橋を渡って村の中心にあるのが、産業の中心でもあるチョコボの厩舎だった。とは言え作りはシンプルで、柵で囲われた中に何匹かのチョコボがいるだけだったが、俺がこれまでに見たどのチョコボよりも毛並みがよく人懐っこく愛嬌を振りまいていた。厩舎にいた老人に話を聞くと、ギサールのやさいで育ったチョコボは病気もなく健康に大きく育つのだと言う。俺は中でも特に懐いてきた1匹のチョコボをよしよしと撫でさすった。

宿に戻ると俺はパブで夕食を取った。カブとキャベツのスープに柔らかいパン。スープは野菜の濃厚な甘みがして旨かった。パブにいた踊り子の女と仲良くなって少し酒も飲んだ。ツマミに頼んだ肉の煮込みはしょっぱくて酒が進んだ。女は小さな村に飽きてはいたが、村を離れるつもりはさらさらないのだと言う。酔って浮かれた踊り子にチップを渡すと、女は見事なダンスを披露してくれた。とても楽しい夜だった。

少し遅めに起きて朝食を食べた。卵焼きとベーコンとトーストとコールスローサラダ。昨夜の酒で少し疲れた内臓に染み渡るような美味しさだった。
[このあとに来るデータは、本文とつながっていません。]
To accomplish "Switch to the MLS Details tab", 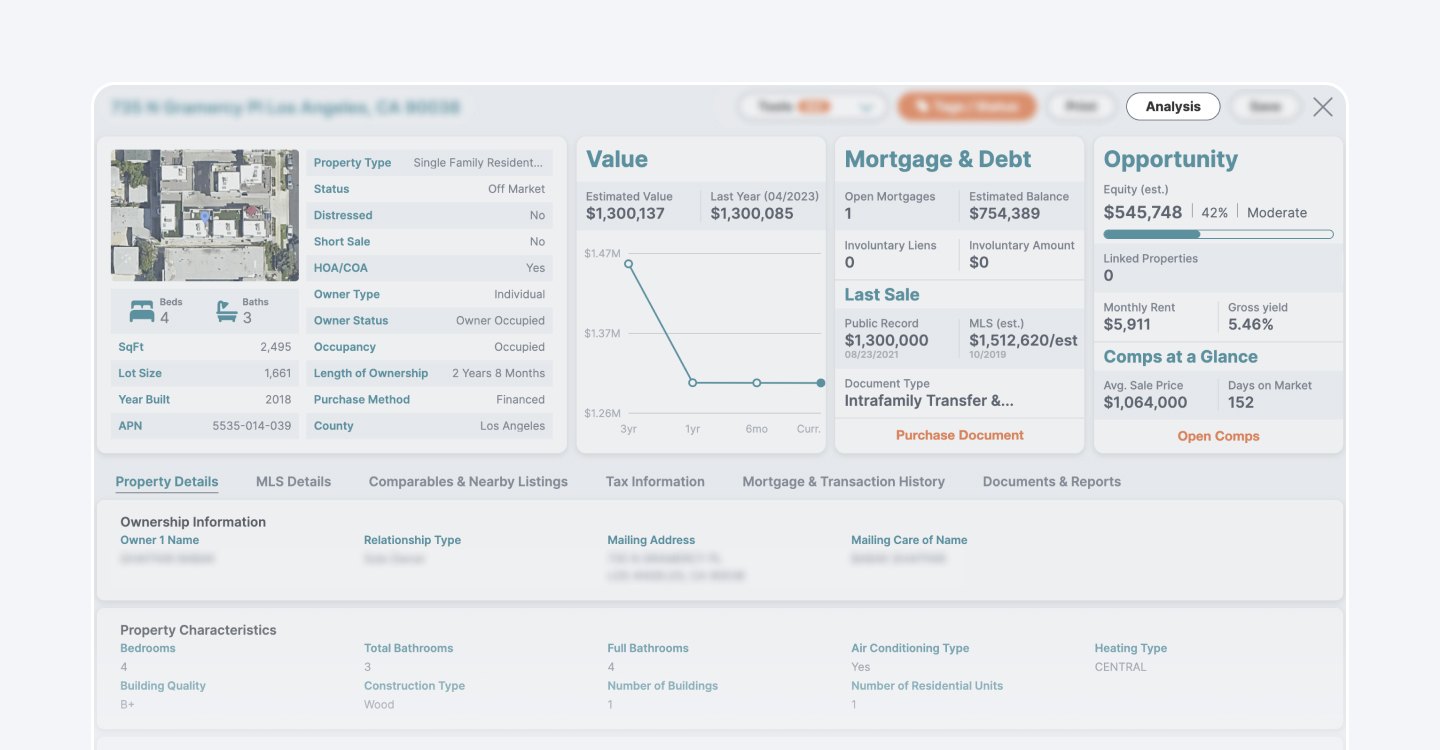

食べ終わって紅茶を飲んでいると、宿屋の娘だろうか?ひとりの少女が話し掛けてきた。この村の素晴らしさ、この世界の素晴らしさを語る少女はとても活き活きとしていて、何だか俺まで元気をもらったような気持ちになった。少女はつるぎざきと名乗った。珍しい名前だなと思った。

旅はあっという間だった。帰りの飛空挺に揺られながら、俺はしみじみとギサールの村を振り返っていた。まるでそこだけ違う音楽が流れているかのような、独特の時間が流れる素晴らしい村だった。行って良かった。お土産に買ったまほうのかぎを弄びながら、俺はふわふわと撫でたチョコボの毛並みを思い出していた。いつかきっとまた行こう…そう誓いながら、俺は眠りについたのだった。